Ryan Braun, a major league baseball player for the Milwaukee Brewers was accused of using n illegal substance.
Ryan Braun immediately said he was innocent and said he would never put a banned substance in his body and I believed him.
But what they appealed was not about the banned substance, testosterone, but the way the urine sample was handled. In doing so, they had Braun and his legal team attack the person who collected the urine.

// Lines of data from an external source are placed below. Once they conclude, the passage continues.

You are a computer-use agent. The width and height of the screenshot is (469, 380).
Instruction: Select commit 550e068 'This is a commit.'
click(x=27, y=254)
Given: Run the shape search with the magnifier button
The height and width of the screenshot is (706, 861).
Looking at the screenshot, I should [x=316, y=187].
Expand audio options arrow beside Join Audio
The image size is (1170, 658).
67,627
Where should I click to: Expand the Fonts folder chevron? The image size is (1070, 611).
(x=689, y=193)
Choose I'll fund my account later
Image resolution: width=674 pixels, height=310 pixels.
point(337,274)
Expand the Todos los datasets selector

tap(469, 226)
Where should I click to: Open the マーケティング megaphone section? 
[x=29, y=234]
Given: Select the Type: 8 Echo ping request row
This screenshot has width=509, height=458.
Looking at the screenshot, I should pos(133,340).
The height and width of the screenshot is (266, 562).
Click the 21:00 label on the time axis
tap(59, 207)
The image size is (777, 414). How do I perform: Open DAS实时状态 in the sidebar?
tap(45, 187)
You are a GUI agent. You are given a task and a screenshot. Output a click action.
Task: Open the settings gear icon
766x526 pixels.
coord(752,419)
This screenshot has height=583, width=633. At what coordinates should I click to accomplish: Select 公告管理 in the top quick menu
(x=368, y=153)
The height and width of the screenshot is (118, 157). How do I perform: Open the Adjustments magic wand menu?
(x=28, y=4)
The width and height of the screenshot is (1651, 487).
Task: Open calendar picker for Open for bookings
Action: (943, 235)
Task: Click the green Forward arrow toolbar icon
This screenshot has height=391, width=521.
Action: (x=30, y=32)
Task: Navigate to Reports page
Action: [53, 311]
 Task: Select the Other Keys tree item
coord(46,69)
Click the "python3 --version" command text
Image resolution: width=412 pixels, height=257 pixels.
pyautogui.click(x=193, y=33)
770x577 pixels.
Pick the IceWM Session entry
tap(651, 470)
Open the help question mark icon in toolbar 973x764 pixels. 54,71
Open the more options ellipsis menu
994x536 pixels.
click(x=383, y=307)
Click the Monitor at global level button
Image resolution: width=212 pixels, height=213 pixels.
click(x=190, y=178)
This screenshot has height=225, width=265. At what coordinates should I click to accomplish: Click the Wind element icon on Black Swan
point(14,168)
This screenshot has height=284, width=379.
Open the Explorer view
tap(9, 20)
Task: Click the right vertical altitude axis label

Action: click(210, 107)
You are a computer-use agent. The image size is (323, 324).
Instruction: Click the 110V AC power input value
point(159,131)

And while doing so, they trashed the reputation of this man.
From jsonline: Around the country, he's now known as the collector, the man at the center of Milwaukee Brewers slugger Ryan Braun's drug testing controversy.
But in his hometown, Dino I. Laurenzi, Jr., is known as a meticulous sports trainer and respected health care professional who follows the rules.
"He is as solid and standup an individual as I've met," Pleasant Prairie Village Administrator Mike Pollocoff said Monday. "The world would be a lot better of a place with more guys like Dino around."
Along with his 22-year-old son Anthony, who acted as a "chaperon" for the athlete, Laurenzi gathered Braun's urine sample at Miller Park, Oct. 1.
Braun, who won an appeal over a positive drug test and avoided a 50-game suspension, blamed a "fatally flawed" process. On Friday, Braun detailed the chain of custody that began at Miller Park and ended with Laurenzi delivering the sample some 44 hours later to a FedEx facility.
"There were a lot of things that we learned about the collector, about the collection process, about the way that the entire thing worked that made us very concerned and very suspicious about what could have actually happened," Braun said.
Pollocoff said he was disappointed with Braun.
"The innuendo for me, that just put Ryan Braun in a different light," Pollocoff said. "I hate to say that."
"Dino would be the first to say that what happens with someone's medical records should be confidential," Pollocoff added.
Laurenzi, the son of a retired Kenosha pharmacist, has strong roots in the area. He lives in Pleasant Prairie in a modern development of winding streets and two-story homes. http://www.jsonline.com/news/wisconsin/braun-sample-collector-known-for-integrity-in-hometown-1e4c0b4-140641683.html
I highly doubt that anything happened to Braun's urine sample during the chain of command and the proper chain of command was used, especially since the urine sample was collected in the evening, on a Saturday, after Fed Ex stopped picking up packages for the day.
So, instead of dealing with the banned substance in Braun's body, Braun, instead chose to trash a person's integrity and reputation.
I think Braun needs to man up and apologize to Mr. Laurenzi and if necessary, take the 50 day suspension.
But I lost of respect for Ryan Braun- I think he cheated the system and an arbitrator bought his story.